Your objective:
From the listing below, output only the lines starting at the line that has "768x485 pixels. At" and ending at the line that has "Viewport: 547px width, 480px height.", exactly as they appear, ends included.
((
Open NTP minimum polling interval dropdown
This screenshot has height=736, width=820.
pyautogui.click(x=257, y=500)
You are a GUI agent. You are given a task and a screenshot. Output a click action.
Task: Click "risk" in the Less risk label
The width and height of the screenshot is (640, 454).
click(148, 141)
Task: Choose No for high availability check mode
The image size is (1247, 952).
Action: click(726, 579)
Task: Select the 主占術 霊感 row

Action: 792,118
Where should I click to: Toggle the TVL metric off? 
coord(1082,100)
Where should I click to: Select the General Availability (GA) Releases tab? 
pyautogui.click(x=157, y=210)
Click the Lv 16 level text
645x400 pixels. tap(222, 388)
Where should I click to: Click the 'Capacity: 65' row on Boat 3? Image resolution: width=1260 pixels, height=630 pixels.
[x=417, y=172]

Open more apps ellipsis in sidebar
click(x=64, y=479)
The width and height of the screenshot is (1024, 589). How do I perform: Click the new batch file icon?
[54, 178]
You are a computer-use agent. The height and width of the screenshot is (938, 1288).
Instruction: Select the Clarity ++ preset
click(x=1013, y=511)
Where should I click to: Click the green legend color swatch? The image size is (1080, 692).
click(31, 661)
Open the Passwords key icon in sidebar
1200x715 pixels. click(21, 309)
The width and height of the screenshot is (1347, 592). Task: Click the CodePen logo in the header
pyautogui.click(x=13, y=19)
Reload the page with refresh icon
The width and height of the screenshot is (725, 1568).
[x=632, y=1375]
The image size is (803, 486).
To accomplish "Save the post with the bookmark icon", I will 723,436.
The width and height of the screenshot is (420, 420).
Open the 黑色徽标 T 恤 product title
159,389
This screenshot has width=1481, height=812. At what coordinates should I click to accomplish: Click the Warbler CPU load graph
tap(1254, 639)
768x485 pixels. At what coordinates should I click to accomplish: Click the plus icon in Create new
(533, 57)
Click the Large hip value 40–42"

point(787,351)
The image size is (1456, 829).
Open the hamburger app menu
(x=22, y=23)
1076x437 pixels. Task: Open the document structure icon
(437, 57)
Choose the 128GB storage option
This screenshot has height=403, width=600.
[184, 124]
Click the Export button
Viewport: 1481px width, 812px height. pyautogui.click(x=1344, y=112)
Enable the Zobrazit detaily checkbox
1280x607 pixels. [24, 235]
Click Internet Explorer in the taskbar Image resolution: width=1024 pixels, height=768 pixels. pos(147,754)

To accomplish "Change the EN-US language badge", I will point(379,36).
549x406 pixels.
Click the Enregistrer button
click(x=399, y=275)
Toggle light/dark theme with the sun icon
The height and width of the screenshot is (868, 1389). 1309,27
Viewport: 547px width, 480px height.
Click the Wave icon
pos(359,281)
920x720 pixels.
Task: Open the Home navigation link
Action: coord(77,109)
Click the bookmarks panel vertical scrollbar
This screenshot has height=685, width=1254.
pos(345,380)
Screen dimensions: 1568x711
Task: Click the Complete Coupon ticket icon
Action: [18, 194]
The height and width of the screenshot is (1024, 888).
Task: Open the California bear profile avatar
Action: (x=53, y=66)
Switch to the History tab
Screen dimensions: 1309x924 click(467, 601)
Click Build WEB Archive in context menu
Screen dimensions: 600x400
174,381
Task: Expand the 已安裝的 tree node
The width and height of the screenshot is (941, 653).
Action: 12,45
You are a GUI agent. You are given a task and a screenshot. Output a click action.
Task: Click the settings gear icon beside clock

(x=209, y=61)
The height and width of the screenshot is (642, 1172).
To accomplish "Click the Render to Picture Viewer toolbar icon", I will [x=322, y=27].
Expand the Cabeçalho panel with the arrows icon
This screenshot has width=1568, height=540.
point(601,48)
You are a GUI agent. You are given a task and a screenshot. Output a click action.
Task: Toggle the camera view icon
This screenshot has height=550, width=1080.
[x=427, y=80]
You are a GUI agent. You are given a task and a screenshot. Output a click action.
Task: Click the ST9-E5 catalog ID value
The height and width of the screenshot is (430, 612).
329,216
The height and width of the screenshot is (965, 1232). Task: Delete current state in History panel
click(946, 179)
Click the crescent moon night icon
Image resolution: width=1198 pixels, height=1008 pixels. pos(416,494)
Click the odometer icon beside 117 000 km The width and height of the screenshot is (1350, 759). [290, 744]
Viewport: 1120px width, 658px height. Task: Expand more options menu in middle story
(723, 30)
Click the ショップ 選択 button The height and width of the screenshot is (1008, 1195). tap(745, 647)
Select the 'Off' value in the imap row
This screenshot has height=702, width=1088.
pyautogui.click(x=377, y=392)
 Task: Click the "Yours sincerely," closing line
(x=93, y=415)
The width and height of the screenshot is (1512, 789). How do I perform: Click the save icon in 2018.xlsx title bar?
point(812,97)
))
Output for this task:
768x485 pixels. At what coordinates should I click to accomplish: Click the plus icon in Create new
(533, 57)
Click the Large hip value 40–42"

point(787,351)
The image size is (1456, 829).
Open the hamburger app menu
(x=22, y=23)
1076x437 pixels. Task: Open the document structure icon
(437, 57)
Choose the 128GB storage option
This screenshot has height=403, width=600.
[184, 124]
Click the Export button
Viewport: 1481px width, 812px height. pyautogui.click(x=1344, y=112)
Enable the Zobrazit detaily checkbox
1280x607 pixels. [24, 235]
Click Internet Explorer in the taskbar Image resolution: width=1024 pixels, height=768 pixels. pos(147,754)

To accomplish "Change the EN-US language badge", I will point(379,36).
549x406 pixels.
Click the Enregistrer button
click(x=399, y=275)
Toggle light/dark theme with the sun icon
The height and width of the screenshot is (868, 1389). 1309,27
Viewport: 547px width, 480px height.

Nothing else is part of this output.